At the beginning of the Allied invasion of France at the end of December 1813, the commander of the V Cavalry Corps, Édouard Jean Baptiste Milhaud suggested to Napoleon that Alsatian volunteers might be formed into a cavalry-infantry legion. Milhaud recommended that the locally popular Berckheim be appointed its leader. However, Napoleon did not authorize the unit's formation.

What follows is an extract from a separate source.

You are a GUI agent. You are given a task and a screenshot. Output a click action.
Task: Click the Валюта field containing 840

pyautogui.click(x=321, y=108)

In March 1814, Berckheim took command of an 1,807-strong cavalry division consisting of two brigades under Jean Nicolas Curely and Pierre Mourier. Curely's brigade was made up of the 1st (406), 2nd (492) and 3rd (179) Provisional Regiments of Hussars, Chasseurs à Cheval and Lancers. Mourier's brigade included the 1st Provisional Regiment (501) of cuirassiers and carabineers and the 2nd Provisional Regiment (229) of dragoons. On 14 March, the new division arrived in the field with Napoleon's army. On 19 March Napoleon personally accompanied two French cavalry divisions from Plancy-l'Abbaye to Méry-sur-Seine. Evidently, these were the divisions of Berckheim and Louis-Michel Letort de Lorville because the next day Letort was recalled to Arcis-sur-Aube with a pontoon bridge that had been captured. In a skirmish with Allied cavalry the following afternoon, Letort's division was driven back to Méry despite the assistance of Curely's brigade. That night, Letort set out again, leaving the pontoons with Berckheim. On 21 March, Berckheim's division joined the main army at Arcis. These actions were part of the Battle of Arcis-sur-Aube. On 22 March, Berckheim's division accompanied Napoleon's army as it moved east, crossing the Marne River near Vitry-le-François.

==Restoration==
In 1816 Berckheim married Elisabeth Barthodi (1789–1858). The couple had two children, Gustave (1818–1824) and Elisabeth Octavie (1820), neither of whom survived childhood. Another source mentioned only a son who died at a young age. After Berckheim's death, Elisabeth remarried Marquis de Boubers from a noble family of Artois. During the Hundred Days, Berckheim rallied to Napoleon. This deeply troubled his older sister Henriette, who was married to the banker Augustin Perier and opposed to Napoleon's return. Under the Bourbon Restoration Berckheim was elected to the Chamber of Deputies for Haut-Rhin on 2 August 1815 and again on 4 October 1816, voting with the Constitutional Royalists. Thanks to the patronage of the Duke of Angoulême he was named Inspector General of Cavalry. He was made Chevalier of the Order of Saint-Louis. He died at Paris on 28 December 1819. BERCKHEIM is inscribed on the east side of the Arc de Triomphe. He is buried in the Père Lachaise Cemetery in Paris, in the 24th division, 1st line.